▶ _Supplied text_
Possible optimizations that can be enabled by paint containment include (but are not limited to):
  1. If the containing box is off-screen or obscured, the UA can directly skip trying to paint its contents, as they’re guaranteed to be off-screen/obscured as well.

  2. Unless the clipped content is made accessible via a separate mechanism such as the overflow, resize, or text-overflow properties, the UA can reserve "canvas" space for the box exactly the box’s size. (In similar, scrollable, situations, like overflow: hidden, it’s possible to scroll to the currently-clipped content, so UAs often predictively overpaint somewhat so there’s something to see as soon as the scroll happens, rather than a frame later.)

  3. Because they are guaranteed to be stacking contexts, scrolling elements can be painted into a single GPU layer.

4. Privacy and Security Considerations

This specification introduces no new privacy or security considerations.

Like any other CSS specification, it affects the rendering of the document, but does not introduce any special ability to present content in a misleading way that was not previously available through other CSS modules and that isn’t inherent to the act of formatting the document.

The TAG has developed a self-review questionnaire to help editors and Working Groups evaluate the risks introduced by their specifications. Answers are provided below.

Does this specification deal with personally-identifiable information?
No.
Does this specification deal with high-value data?
No.
Does this specification introduce new state for an origin that persists across browsing sessions?
No.
Does this specification expose persistent, cross-origin state to the web?
No.
Does this specification expose any other data to an origin that it doesn’t currently have access to?
No.
Does this specification enable new script execution/loading mechanisms?
No.
Does this specification allow an origin access to a user’s location?
No.
Does this specification allow an origin access to sensors on a user’s device?
No.
Does this specification allow an origin access to aspects of a user’s local computing environment?
No.
Does this specification allow an origin access to other devices?
No.
Does this specification allow an origin some measure of control over a user agent’s native UI?
No.
Does this specification expose temporary identifiers to the web?
No.
Does this specification distinguish between behavior in first-party and third-party contexts?
No.
How should this specification work in the context of a user agent’s "incognito" mode?
No difference in behavior is needed.
Does this specification persist data to a user’s local device?
No.
Does this specification have a "Security Considerations" and "Privacy Considerations" section?
Yes, this is the section you are currently reading.
Does this specification allow downgrading default security characteristics?
No.

Appendix A. Changes

This appendix is informative.

Changes from the Candidate Recommendation of 08 November 2018

A full Disposition of Comments is available.

▶ _Complete the following_
a. What does the paint containment text say about how the specification should work in a user agent's "incognito" mode?
b. Please continue the paint containment text, starting after its last sentence.
The listing that comes next isn't needed here.

▶ _Material_

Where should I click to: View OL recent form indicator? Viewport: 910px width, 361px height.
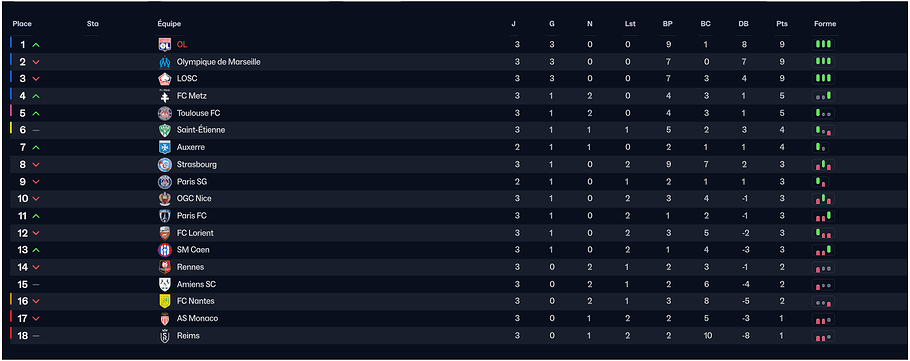(x=823, y=45)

▶ _Outputs for the tasks_
a. No difference in behavior is needed.

b.
Changes from the Candidate Recommendation of 24 May 2018

A full Disposition of Comments is available.

Changes from the Candidate Recommendation of 8 August 2017

A full Disposition of Comments is available.

Changes from the Working Draft of 19 April 2017

A Disposition of Comments covering this draft and the previous one together is available.

Changes from the First Public Working Draft of 21 February 2017

Conformance

Document conventions

Conformance requirements are expressed with a combination of descriptive assertions and RFC 2119 terminology. The key words “MUST”, “MUST NOT”, “REQUIRED”, “SHALL”, “SHALL NOT”, “SHOULD”, “SHOULD NOT”, “RECOMMENDED”, “MAY”, and “OPTIONAL” in the normative parts of this document are to be interpreted as described in RFC 2119. However, for readability, these words do not appear in all uppercase letters in this specification.

All of the text of this specification is normative except sections explicitly marked as non-normative, examples, and notes. [RFC2119]

Examples in this specification are introduced with the words “for example” or are set apart from the normative text with class="example", like this:

This is an example of an informative example.

Informative notes begin with the word “Note” and are set apart from the normative text with class="note", like this:

Note, this is an informative note.

Advisements are normative sections styled to evoke special attention and are set apart from other normative text with <strong class="advisement">, like this: UAs MUST provide an accessible alternative.

Conformance classes

Conformance to this specification is defined for three conformance classes:

style sheet
A CSS style sheet.
renderer
A UA that interprets the semantics of a style sheet and renders documents that use them.
authoring tool
A UA that writes a style sheet.

A style sheet is conformant to this specification if all of its statements that use syntax defined in this module are valid according to the generic CSS grammar and the individual grammars of each feature defined in this module.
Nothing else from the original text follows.